Employee recognition and meaning in the workplace can be a critical contributor to long-term satisfaction and workforce happiness. According to the ADP Research Institute® (ADP RI) report, Evolution of Work 2.0: The Me vs. We Mindset, 82 percent of employees worldwide want to play a meaningful role in their organization.
As the Society for Human Resource Management notes, the meaningfulness of an employee's job is a top contributor to employee engagement. Businesses must strike a balance between ensuring critical tasks get done and providing employees with purpose, meaning and connection to the deeper mission. What steps can HR leaders take to foster employee recognition?
Understand the Dynamics of Employee Recognition, Engagement and Connection
The ADP RI report notes that a number of different factors contribute to how connected employees feel, including:
- Their relationship to peers
- Their relationship to direct supervisors and management
- Whether their feedback is solicited and taken seriously
Still, the report revealed there's often a gap between how meaningful employees feel their work is and how employers view it.
1. Measure Purpose and Performance
HR leaders should consider conducting a survey or using another engagement measurement diagnostic to measure performance. Collecting data can provide an objective look at how you're performing and create a road map for improvement.
2. Hone in On What Makes Work Meaningful
As MIT Sloan Management Review notes, a variety of factors can make work meaningful. While scientists might define meaning in the workplace as discovering cures for diseases or pushing innovation forward in their field, employee recognition and growth could look very different in another field. A salesperson might feel purpose comes from generating long-term customer relationships and revenue that keep a business afloat. An administrative assistant might feel valued when they help customers, make executives more efficient or use strategic purchasing to save money that can be reinvested.

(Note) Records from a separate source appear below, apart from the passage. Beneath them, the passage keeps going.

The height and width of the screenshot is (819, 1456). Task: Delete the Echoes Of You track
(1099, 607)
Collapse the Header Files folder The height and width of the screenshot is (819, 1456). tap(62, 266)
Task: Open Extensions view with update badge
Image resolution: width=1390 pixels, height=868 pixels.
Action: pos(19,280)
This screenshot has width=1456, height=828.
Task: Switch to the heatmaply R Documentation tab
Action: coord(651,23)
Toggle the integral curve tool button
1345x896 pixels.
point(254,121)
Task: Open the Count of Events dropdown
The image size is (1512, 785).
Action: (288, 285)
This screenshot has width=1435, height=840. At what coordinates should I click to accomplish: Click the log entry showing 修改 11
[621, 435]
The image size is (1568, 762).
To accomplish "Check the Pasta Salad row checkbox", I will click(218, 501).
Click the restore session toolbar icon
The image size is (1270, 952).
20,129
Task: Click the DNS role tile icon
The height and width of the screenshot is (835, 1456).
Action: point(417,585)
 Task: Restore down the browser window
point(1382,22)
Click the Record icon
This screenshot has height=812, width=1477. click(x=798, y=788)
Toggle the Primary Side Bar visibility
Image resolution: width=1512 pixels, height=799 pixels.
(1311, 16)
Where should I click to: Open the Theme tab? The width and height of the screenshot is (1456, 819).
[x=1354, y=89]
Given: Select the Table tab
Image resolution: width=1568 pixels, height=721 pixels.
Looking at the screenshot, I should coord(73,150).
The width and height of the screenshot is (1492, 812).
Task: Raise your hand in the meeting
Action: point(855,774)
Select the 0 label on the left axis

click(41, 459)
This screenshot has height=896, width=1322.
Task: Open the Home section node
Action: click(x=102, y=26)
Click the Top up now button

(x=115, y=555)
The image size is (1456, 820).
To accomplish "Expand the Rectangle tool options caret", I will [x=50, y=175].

Determine what makes work meaningful for your firm, and more specifically, for different employees — or types of employees — and find ways to incorporate that information into job descriptions, duties and review processes.
3. Find Meaning Across the Organization
As Harvard Business Review notes, meaningful work shouldn't be a privilege of the elite. For example, within a social work organization, the social workers might get most of the obvious thanks and recognition. Yet without bus drivers, the resident children couldn't get to appointments and without facilities managers, the organization couldn't provide safe and clean spaces for them. Find and highlight the value that's created by every position.
4. Articulate Your Mission and Tie Specific Roles to It
One of the easiest ways to foster a sense of meaning in the workplace is to clearly define how your organization creates value. How do you help your customers? Do your solutions, products or services make the world a better place? Take the time to define why each role is important. Tie the outcomes of a specific job back to the broader mission, even if the impact is smaller than your team's starting players — and ensure that every employee understands how their contribution makes an important difference.
5. Build a Culture of Employee Recognition
Ongoing recognition starts with a culture that acknowledges contributions. Start with your approach to management. Encourage managers to spend time during one-on-one meetings finding things to praise their employees about. During staff meetings, recognize big wins, projects completed or employees who go above and beyond. Brief your leadership on your team's contributions and have them personally thank staff. Implement programs such as bonus programs, service recognition programs and inviting staff to share suggestions to ensure that your team feels heard and knows they're making a valuable contribution.
When your employees feel recognized and that their work is meaningful, they believe they're making a difference and taking part in something larger than themselves. This can lead to deeper satisfaction, higher levels of engagement and a sense of purpose that can improve performance. Fostering employee recognition is the result of deliberate strategy and action for HR and business leaders.